Information shown

--

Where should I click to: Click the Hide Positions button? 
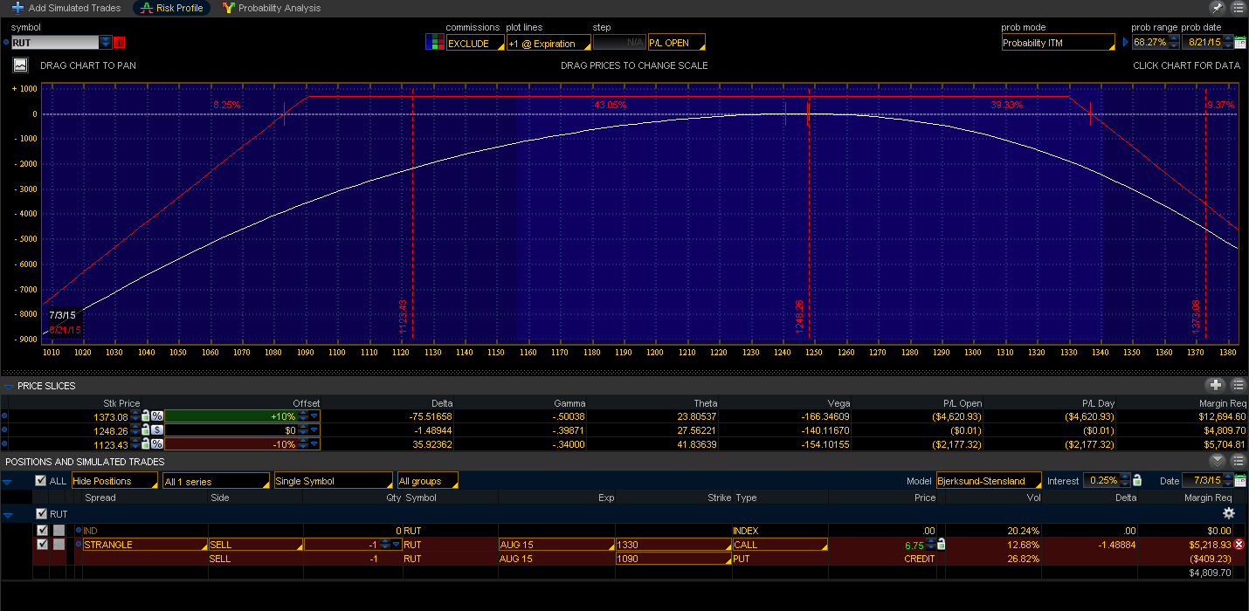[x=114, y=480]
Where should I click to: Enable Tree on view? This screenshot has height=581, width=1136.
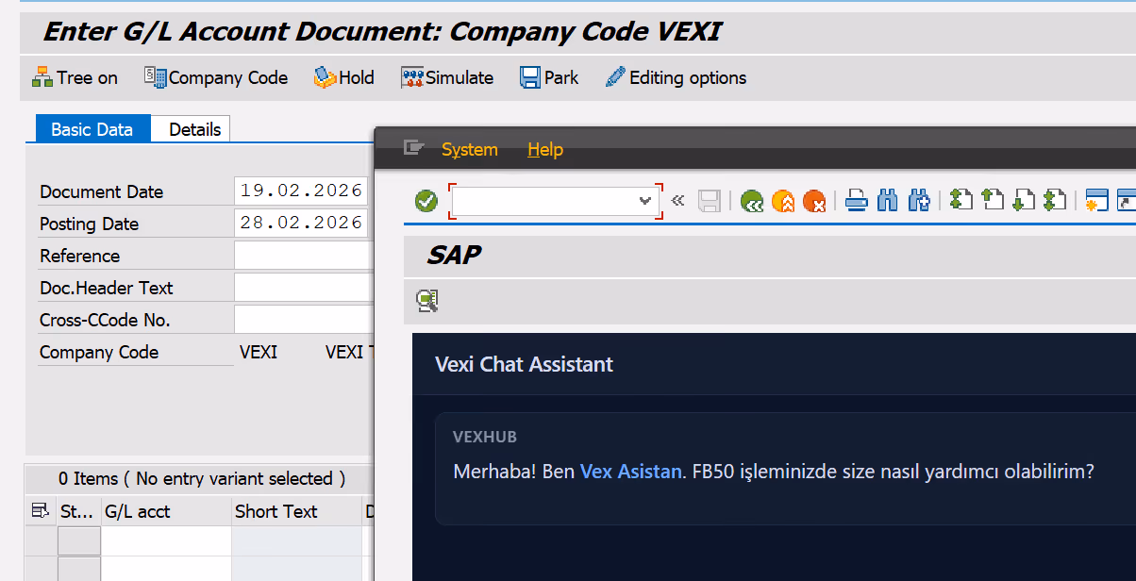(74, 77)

--

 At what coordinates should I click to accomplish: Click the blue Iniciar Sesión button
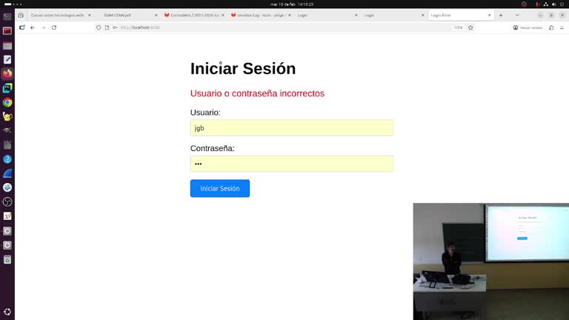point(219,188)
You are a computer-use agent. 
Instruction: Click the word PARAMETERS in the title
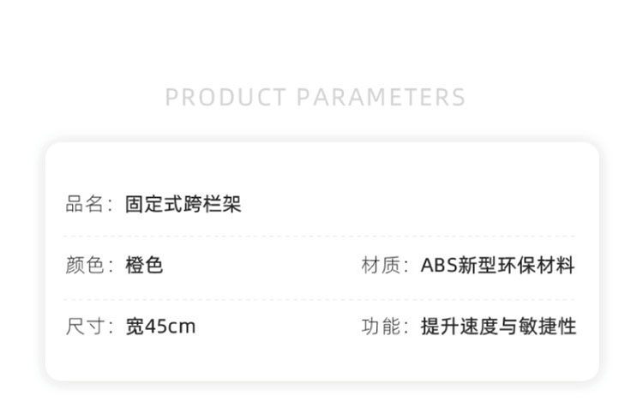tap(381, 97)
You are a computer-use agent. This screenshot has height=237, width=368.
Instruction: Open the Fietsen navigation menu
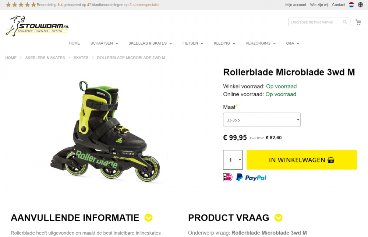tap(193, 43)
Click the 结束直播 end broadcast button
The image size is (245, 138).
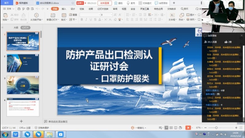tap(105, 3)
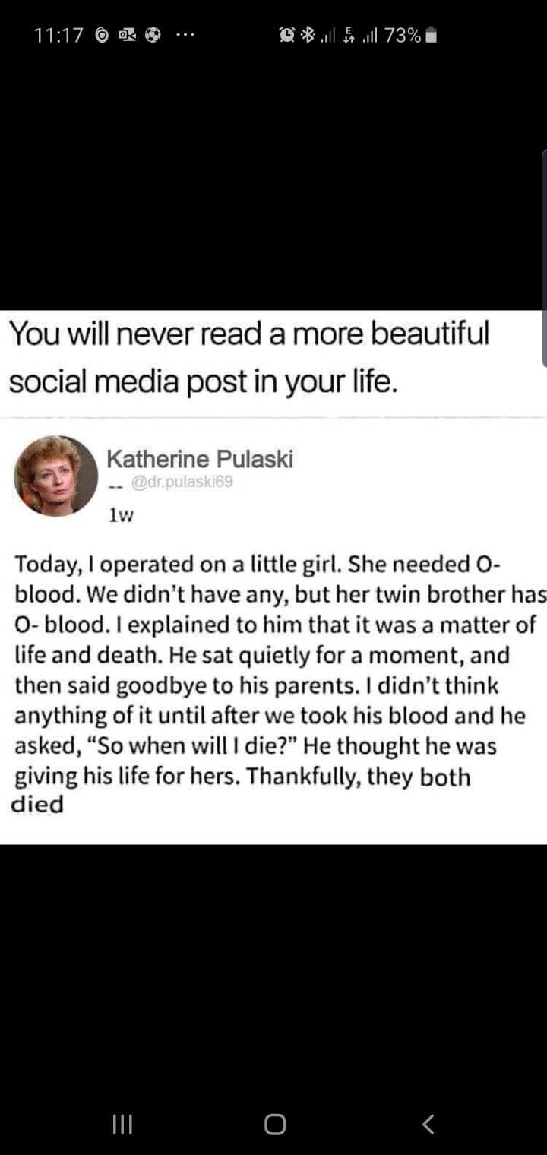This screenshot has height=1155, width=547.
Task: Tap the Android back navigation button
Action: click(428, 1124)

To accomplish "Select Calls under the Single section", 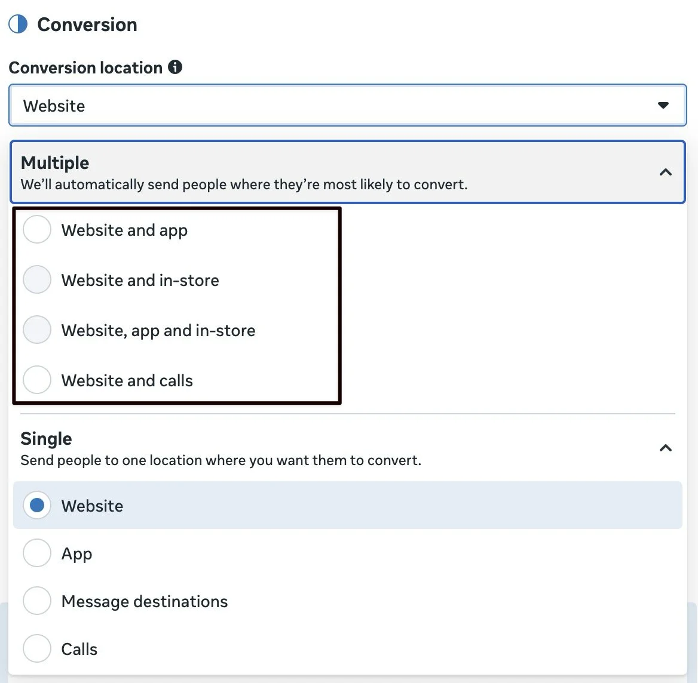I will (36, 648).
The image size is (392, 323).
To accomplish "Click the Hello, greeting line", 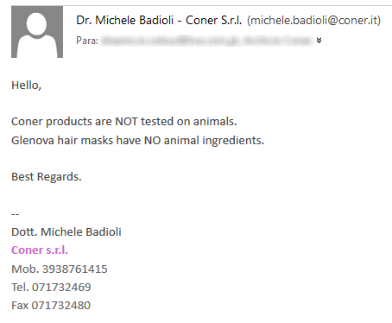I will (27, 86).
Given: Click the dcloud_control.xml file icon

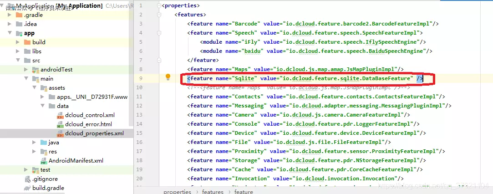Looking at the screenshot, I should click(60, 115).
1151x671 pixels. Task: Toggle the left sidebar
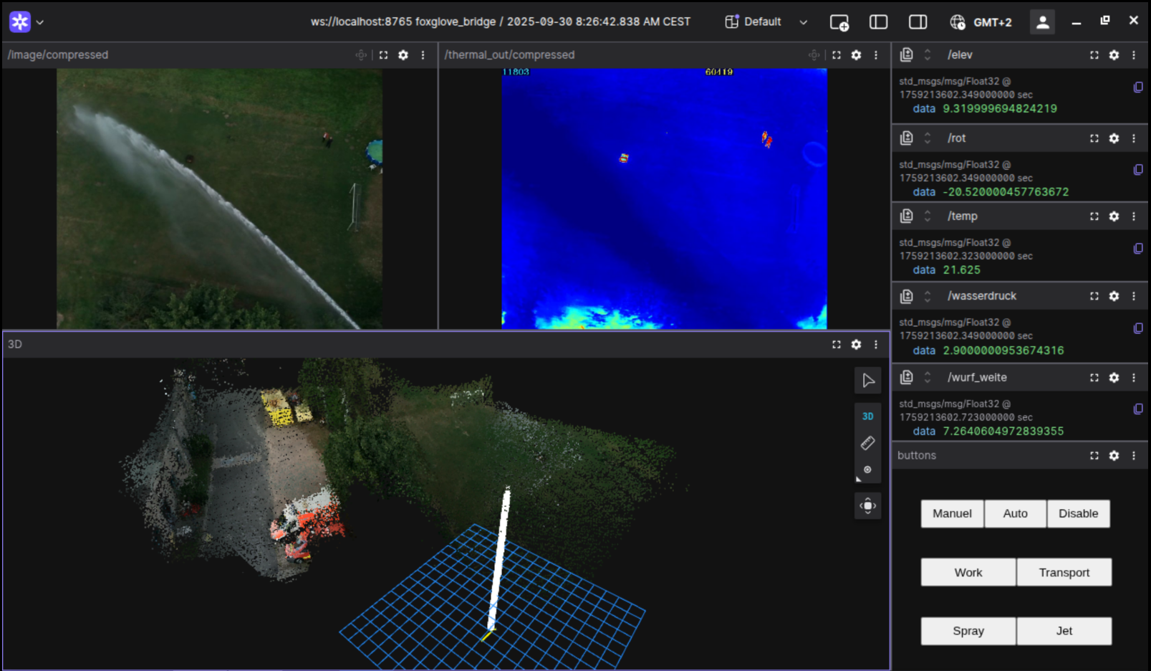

--

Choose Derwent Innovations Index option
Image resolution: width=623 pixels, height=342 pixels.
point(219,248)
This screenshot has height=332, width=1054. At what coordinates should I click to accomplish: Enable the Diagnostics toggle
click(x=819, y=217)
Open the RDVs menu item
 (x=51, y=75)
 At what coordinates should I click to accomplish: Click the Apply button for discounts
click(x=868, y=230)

--

Problem to work on
Reproduce each line from the listing above that includes the word "computer".

Exercise answer
You are a computer-use agent. 
You are a computer-use agent. This screenshot has height=237, width=368.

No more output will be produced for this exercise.